━━ Provided entries ━━

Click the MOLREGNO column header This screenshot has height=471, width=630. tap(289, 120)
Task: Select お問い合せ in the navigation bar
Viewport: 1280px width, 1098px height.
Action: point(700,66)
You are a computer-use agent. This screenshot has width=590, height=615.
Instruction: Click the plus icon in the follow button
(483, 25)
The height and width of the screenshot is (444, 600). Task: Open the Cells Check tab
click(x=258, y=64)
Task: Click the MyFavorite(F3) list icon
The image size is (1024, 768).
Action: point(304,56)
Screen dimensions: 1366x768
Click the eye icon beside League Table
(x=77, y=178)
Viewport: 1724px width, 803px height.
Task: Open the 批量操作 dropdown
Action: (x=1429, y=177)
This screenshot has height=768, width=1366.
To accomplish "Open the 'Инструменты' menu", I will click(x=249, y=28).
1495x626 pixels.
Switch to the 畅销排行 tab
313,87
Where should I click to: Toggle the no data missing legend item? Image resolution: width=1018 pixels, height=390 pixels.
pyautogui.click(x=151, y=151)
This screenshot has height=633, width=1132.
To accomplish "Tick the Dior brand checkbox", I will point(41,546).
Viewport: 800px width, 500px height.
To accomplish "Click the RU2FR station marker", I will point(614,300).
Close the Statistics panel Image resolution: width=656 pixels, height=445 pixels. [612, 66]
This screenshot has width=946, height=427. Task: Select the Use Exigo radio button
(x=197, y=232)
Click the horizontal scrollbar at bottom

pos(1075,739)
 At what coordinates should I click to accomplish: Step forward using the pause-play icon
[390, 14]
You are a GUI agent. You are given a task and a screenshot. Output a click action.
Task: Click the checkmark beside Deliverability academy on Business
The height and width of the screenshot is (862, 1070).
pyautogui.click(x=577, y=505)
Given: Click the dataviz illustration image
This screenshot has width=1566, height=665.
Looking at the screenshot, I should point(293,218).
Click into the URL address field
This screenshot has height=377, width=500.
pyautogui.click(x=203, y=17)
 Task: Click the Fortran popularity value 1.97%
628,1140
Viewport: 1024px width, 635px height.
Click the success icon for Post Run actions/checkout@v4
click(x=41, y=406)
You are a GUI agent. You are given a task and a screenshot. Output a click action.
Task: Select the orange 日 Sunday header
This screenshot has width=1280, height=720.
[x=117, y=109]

━━━

Work item:
Could you write the whole listing out again, line for line?

Exercise answer:
Click the MOLREGNO column header This screenshot has height=471, width=630. tap(289, 120)
Task: Select お問い合せ in the navigation bar
Viewport: 1280px width, 1098px height.
Action: point(700,66)
You are a computer-use agent. This screenshot has width=590, height=615.
Instruction: Click the plus icon in the follow button
(483, 25)
The height and width of the screenshot is (444, 600). Task: Open the Cells Check tab
click(x=258, y=64)
Task: Click the MyFavorite(F3) list icon
The image size is (1024, 768).
Action: point(304,56)
Screen dimensions: 1366x768
Click the eye icon beside League Table
(x=77, y=178)
Viewport: 1724px width, 803px height.
Task: Open the 批量操作 dropdown
Action: (x=1429, y=177)
This screenshot has height=768, width=1366.
To accomplish "Open the 'Инструменты' menu", I will click(x=249, y=28).
1495x626 pixels.
Switch to the 畅销排行 tab
313,87
Where should I click to: Toggle the no data missing legend item? Image resolution: width=1018 pixels, height=390 pixels.
pyautogui.click(x=151, y=151)
This screenshot has height=633, width=1132.
To accomplish "Tick the Dior brand checkbox", I will point(41,546).
Viewport: 800px width, 500px height.
To accomplish "Click the RU2FR station marker", I will point(614,300).
Close the Statistics panel Image resolution: width=656 pixels, height=445 pixels. [612, 66]
This screenshot has width=946, height=427. Task: Select the Use Exigo radio button
(x=197, y=232)
Click the horizontal scrollbar at bottom

pos(1075,739)
 At what coordinates should I click to accomplish: Step forward using the pause-play icon
[390, 14]
You are a GUI agent. You are given a task and a screenshot. Output a click action.
Task: Click the checkmark beside Deliverability academy on Business
The height and width of the screenshot is (862, 1070).
pyautogui.click(x=577, y=505)
Given: Click the dataviz illustration image
This screenshot has width=1566, height=665.
Looking at the screenshot, I should point(293,218).
Click into the URL address field
This screenshot has height=377, width=500.
pyautogui.click(x=203, y=17)
 Task: Click the Fortran popularity value 1.97%
628,1140
Viewport: 1024px width, 635px height.
Click the success icon for Post Run actions/checkout@v4
click(x=41, y=406)
You are a GUI agent. You are given a task and a screenshot. Output a click action.
Task: Select the orange 日 Sunday header
This screenshot has width=1280, height=720.
[x=117, y=109]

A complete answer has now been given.